• WORK TO DO
Copy out each of the entries below word for word, keeping every line as it appears.

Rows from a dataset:

-=-=-

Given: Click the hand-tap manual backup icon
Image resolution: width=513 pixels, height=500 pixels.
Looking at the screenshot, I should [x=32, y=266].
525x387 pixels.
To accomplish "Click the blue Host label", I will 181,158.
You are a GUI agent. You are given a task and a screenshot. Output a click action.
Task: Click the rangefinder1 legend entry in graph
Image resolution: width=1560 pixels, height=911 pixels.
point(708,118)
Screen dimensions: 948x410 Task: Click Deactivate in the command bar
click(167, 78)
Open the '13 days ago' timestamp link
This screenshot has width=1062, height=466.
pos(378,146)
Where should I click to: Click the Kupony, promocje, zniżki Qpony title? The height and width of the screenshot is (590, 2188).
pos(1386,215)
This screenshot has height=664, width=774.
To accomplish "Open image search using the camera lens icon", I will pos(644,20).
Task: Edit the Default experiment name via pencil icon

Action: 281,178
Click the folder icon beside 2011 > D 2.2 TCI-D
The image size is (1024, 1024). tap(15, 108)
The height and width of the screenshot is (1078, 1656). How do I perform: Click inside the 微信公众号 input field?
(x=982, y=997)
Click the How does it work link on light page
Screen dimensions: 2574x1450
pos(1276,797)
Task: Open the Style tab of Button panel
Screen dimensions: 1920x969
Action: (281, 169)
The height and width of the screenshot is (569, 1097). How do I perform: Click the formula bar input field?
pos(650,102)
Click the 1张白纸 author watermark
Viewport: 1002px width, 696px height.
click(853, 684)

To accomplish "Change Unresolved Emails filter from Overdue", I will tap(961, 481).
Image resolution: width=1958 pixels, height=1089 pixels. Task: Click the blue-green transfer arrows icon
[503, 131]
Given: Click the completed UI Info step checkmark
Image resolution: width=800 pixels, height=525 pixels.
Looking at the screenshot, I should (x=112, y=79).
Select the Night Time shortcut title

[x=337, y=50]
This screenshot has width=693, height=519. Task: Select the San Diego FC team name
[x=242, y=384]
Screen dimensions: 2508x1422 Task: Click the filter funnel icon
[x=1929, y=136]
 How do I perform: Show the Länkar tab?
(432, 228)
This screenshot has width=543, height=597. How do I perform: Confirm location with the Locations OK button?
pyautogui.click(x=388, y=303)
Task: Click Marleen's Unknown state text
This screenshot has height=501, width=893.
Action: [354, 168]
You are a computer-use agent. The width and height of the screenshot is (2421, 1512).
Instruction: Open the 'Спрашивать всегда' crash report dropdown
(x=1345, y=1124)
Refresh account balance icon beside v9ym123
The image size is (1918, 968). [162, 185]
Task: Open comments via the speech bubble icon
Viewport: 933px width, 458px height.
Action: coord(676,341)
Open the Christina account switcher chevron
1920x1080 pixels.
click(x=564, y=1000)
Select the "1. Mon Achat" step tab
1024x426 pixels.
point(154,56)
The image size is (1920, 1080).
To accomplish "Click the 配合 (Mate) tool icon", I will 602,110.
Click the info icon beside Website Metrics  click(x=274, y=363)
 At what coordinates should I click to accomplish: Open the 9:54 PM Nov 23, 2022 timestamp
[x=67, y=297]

-=-=-

• TASK SOLUTION
Given: Click the hand-tap manual backup icon
Image resolution: width=513 pixels, height=500 pixels.
Looking at the screenshot, I should [x=32, y=266].
525x387 pixels.
To accomplish "Click the blue Host label", I will 181,158.
You are a GUI agent. You are given a task and a screenshot. Output a click action.
Task: Click the rangefinder1 legend entry in graph
Image resolution: width=1560 pixels, height=911 pixels.
point(708,118)
Screen dimensions: 948x410 Task: Click Deactivate in the command bar
click(167, 78)
Open the '13 days ago' timestamp link
This screenshot has width=1062, height=466.
pos(378,146)
Where should I click to: Click the Kupony, promocje, zniżki Qpony title? The height and width of the screenshot is (590, 2188).
pos(1386,215)
This screenshot has height=664, width=774.
To accomplish "Open image search using the camera lens icon", I will pos(644,20).
Task: Edit the Default experiment name via pencil icon

Action: 281,178
Click the folder icon beside 2011 > D 2.2 TCI-D
The image size is (1024, 1024). tap(15, 108)
The height and width of the screenshot is (1078, 1656). How do I perform: Click inside the 微信公众号 input field?
(x=982, y=997)
Click the How does it work link on light page
Screen dimensions: 2574x1450
pos(1276,797)
Task: Open the Style tab of Button panel
Screen dimensions: 1920x969
Action: (281, 169)
The height and width of the screenshot is (569, 1097). How do I perform: Click the formula bar input field?
pos(650,102)
Click the 1张白纸 author watermark
Viewport: 1002px width, 696px height.
click(853, 684)

To accomplish "Change Unresolved Emails filter from Overdue", I will tap(961, 481).
Image resolution: width=1958 pixels, height=1089 pixels. Task: Click the blue-green transfer arrows icon
[503, 131]
Given: Click the completed UI Info step checkmark
Image resolution: width=800 pixels, height=525 pixels.
Looking at the screenshot, I should (x=112, y=79).
Select the Night Time shortcut title

[x=337, y=50]
This screenshot has width=693, height=519. Task: Select the San Diego FC team name
[x=242, y=384]
Screen dimensions: 2508x1422 Task: Click the filter funnel icon
[x=1929, y=136]
 How do I perform: Show the Länkar tab?
(432, 228)
This screenshot has width=543, height=597. How do I perform: Confirm location with the Locations OK button?
pyautogui.click(x=388, y=303)
Task: Click Marleen's Unknown state text
This screenshot has height=501, width=893.
Action: [354, 168]
You are a computer-use agent. The width and height of the screenshot is (2421, 1512).
Instruction: Open the 'Спрашивать всегда' crash report dropdown
(x=1345, y=1124)
Refresh account balance icon beside v9ym123
The image size is (1918, 968). [162, 185]
Task: Open comments via the speech bubble icon
Viewport: 933px width, 458px height.
Action: coord(676,341)
Open the Christina account switcher chevron
1920x1080 pixels.
click(x=564, y=1000)
Select the "1. Mon Achat" step tab
1024x426 pixels.
point(154,56)
The image size is (1920, 1080).
To accomplish "Click the 配合 (Mate) tool icon", I will 602,110.
Click the info icon beside Website Metrics  click(x=274, y=363)
 At what coordinates should I click to accomplish: Open the 9:54 PM Nov 23, 2022 timestamp
[x=67, y=297]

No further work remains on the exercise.